Vandermonde’s Identity, $\displaystyle \sum_{k=0}^r \binom{n}{k} \binom{m}{r-k} = \binom{n+m}{r},$ is one of the more famous identities involving the binomial coefficients.  A standard way to prove it is with the following combinatorial argument.

How many ways are there to choose a committee of size r from a group of n men and m women?  By definition of the binomial coefficient, the answer is $\binom{n+m}{r}$.  Alternatively, condition on the number k of men on the committee.  There are $\binom{n}{k}$ ways to choose the men, and then there are $\binom{m}{r-k}$ ways to choose the remaining $r-k$ members of the committee from the m women.  Summing over all possible values of k gives the left side.

In this post we’re going to give a much less standard proof of Vandermonde’s Identity — one via the generalized product rule for derivatives.  In addition, while the combinatorial proof requires n and m to be natural numbers, our proof holds for all real numbers.

The generalized product rule, sometimes known as Leibniz’s Generalized Rule, gives a formula for the nth derivative of the product of two functions.  Here it is:

$\displaystyle (fg)^{(n)}(x) = \sum_{k=0}^n \binom{n}{k} f^{(k)}(x) g^{(n-k)}(x)$.

This formula can be easily proved by induction.
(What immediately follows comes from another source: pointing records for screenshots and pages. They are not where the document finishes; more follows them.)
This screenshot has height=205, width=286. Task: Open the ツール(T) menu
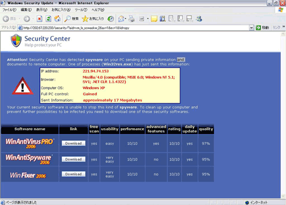pyautogui.click(x=81, y=10)
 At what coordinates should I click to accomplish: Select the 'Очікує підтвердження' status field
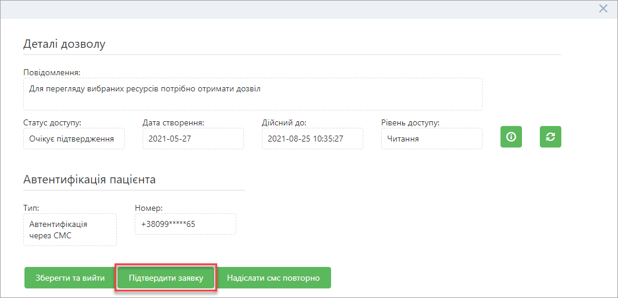(74, 139)
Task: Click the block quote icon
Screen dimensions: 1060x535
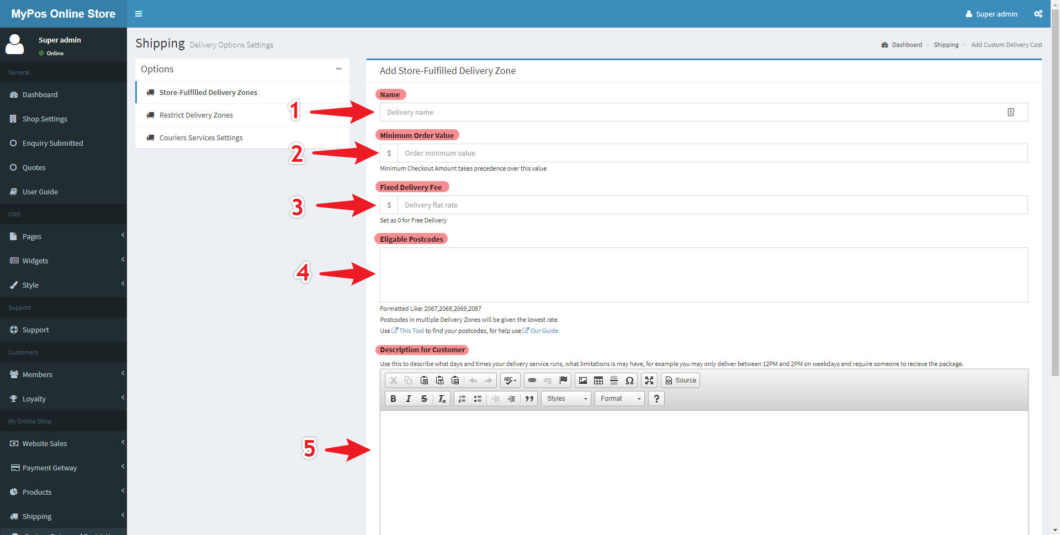Action: point(529,399)
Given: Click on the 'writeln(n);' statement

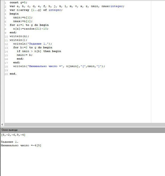Looking at the screenshot, I should click(x=19, y=36).
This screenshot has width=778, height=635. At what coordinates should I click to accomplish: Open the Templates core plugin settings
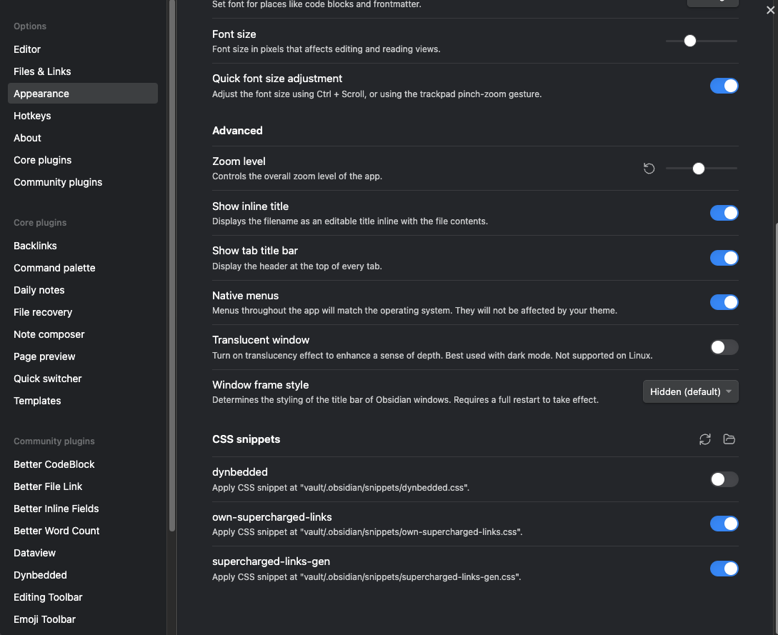[x=37, y=401]
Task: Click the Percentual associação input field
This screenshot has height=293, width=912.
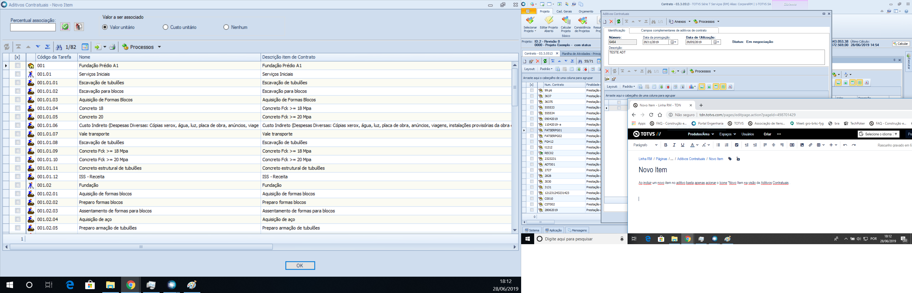Action: pyautogui.click(x=33, y=27)
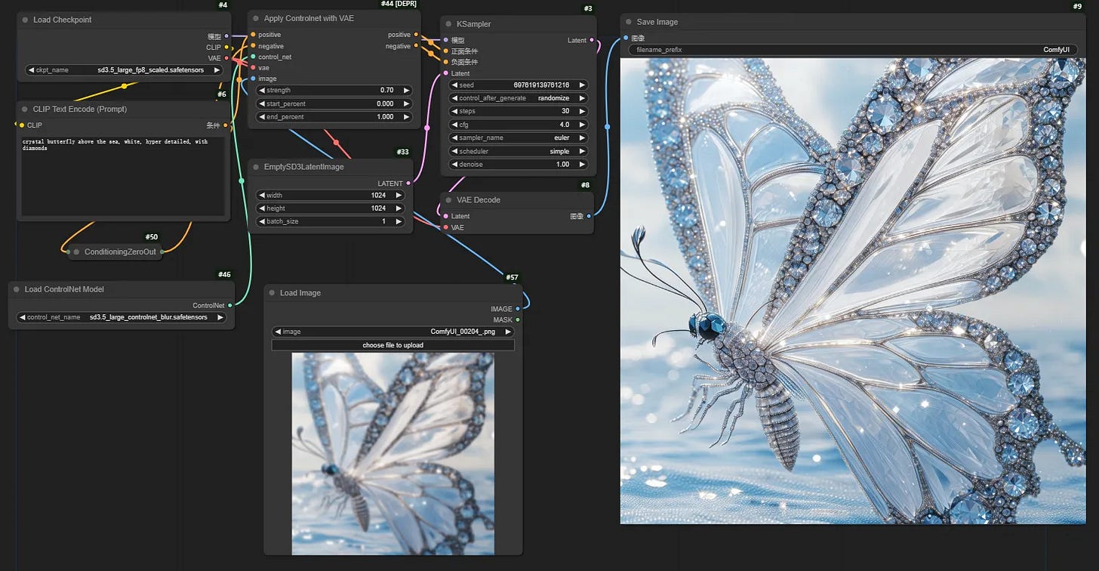Click the choose file to upload button
Screen dimensions: 1099x571
(x=393, y=344)
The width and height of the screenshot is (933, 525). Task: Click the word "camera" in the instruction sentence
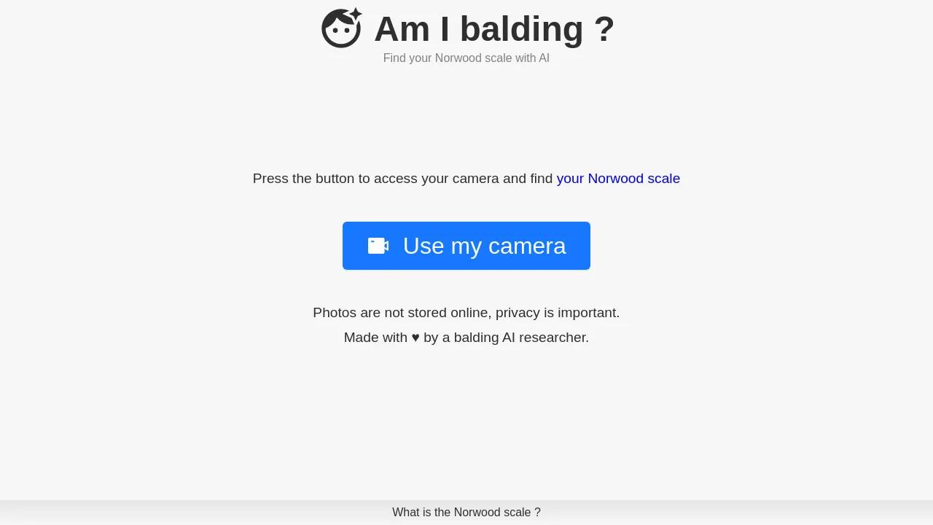[475, 179]
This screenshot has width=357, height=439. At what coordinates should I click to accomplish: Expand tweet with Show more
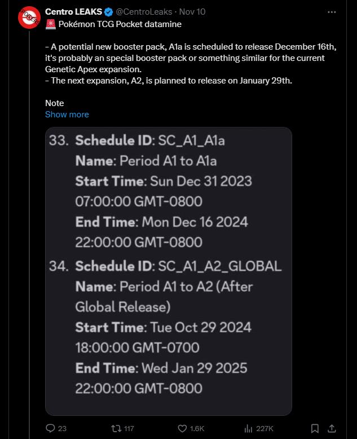(x=67, y=114)
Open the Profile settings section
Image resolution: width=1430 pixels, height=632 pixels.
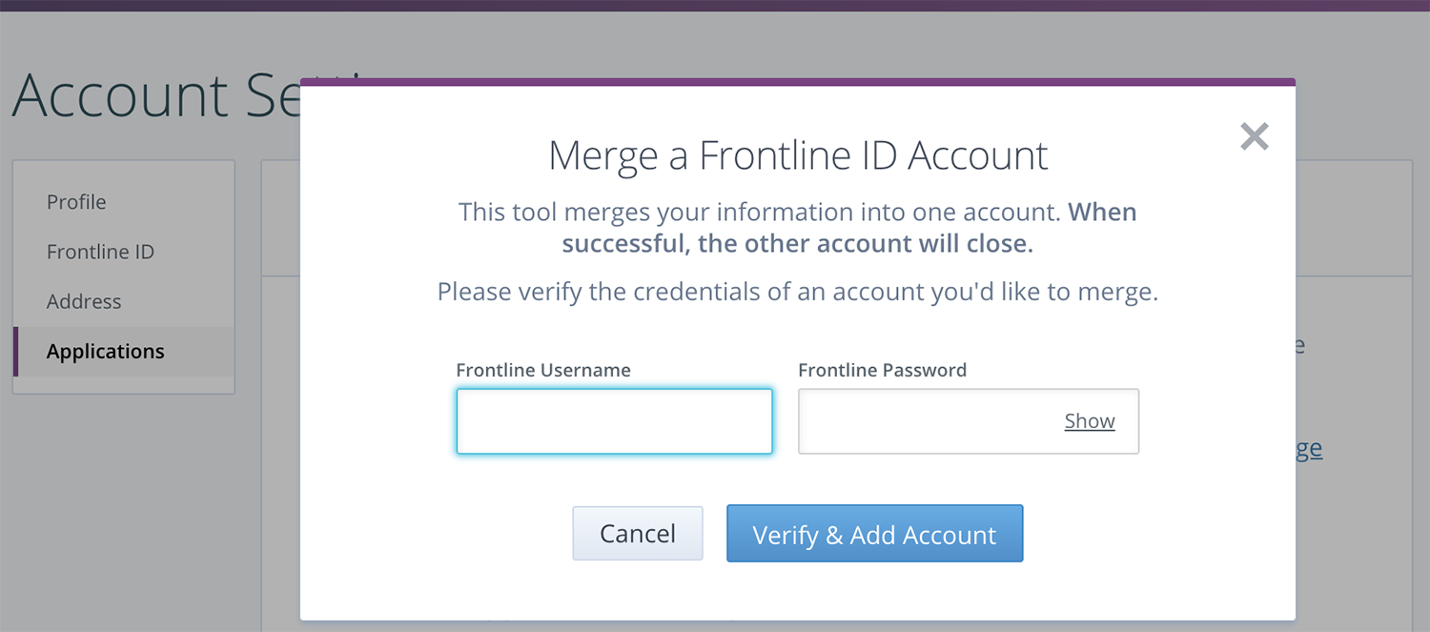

Let $f(x) = x^n$, and let $g(x) = x^m$.  We know that the rth derivative of a power function like $x^n$ is $n^{\underline{r}} x^{n-r}$, where $n^{\underline{r}}$ is the falling factorial $n(n-1) \cdots (n-r+1)$.  Now, let’s look at the rth derivative of $f(x) g(x) = x^{n+m}$.  As we just argued, this is $(n+m)^{\underline{r}} x^{n+m-r}$.  By the generalized product rule, then, we have

$\displaystyle (n+m)^{\underline{r}} x^{n+m-r} = \sum_{k=0}^r \binom{r}{k} n^{\underline{k}} x^{n-k} m^{\underline{r-k}} x^{m-r+k}$

$\displaystyle \implies (n+m)^{\underline{r}} x^{n+m-r} = \sum_{k=0}^r \frac{r!}{(r-k)! k!} n^{\underline{k}} m^{\underline{r-k}} x^{n+m-r}$

$\displaystyle \implies \frac{(n+m)^{\underline{r}}}{r!} x^{n+m-r} = \left(\sum_{k=0}^r \frac{n^{\underline{k}}}{k!} \frac{m^{\underline{r-k}}}{(r-k)!}\right) x^{n+m-r}.$

The coefficients of the two expressions here must be equal in order for the expressions themselves to be equal.  In addition, using the definition of the generalized binomial coefficient, we have $\binom{n}{k} = \frac{n^{\underline{k}}}{k!}$.  (This allows binomial coefficients to be defined for values of n that are not natural numbers.)  All of this gives us Vandermonde’s Identity,

$\displaystyle \binom{n+m}{r} = \sum_{k=0}^r \binom{n}{k} \binom{m}{r-k}$.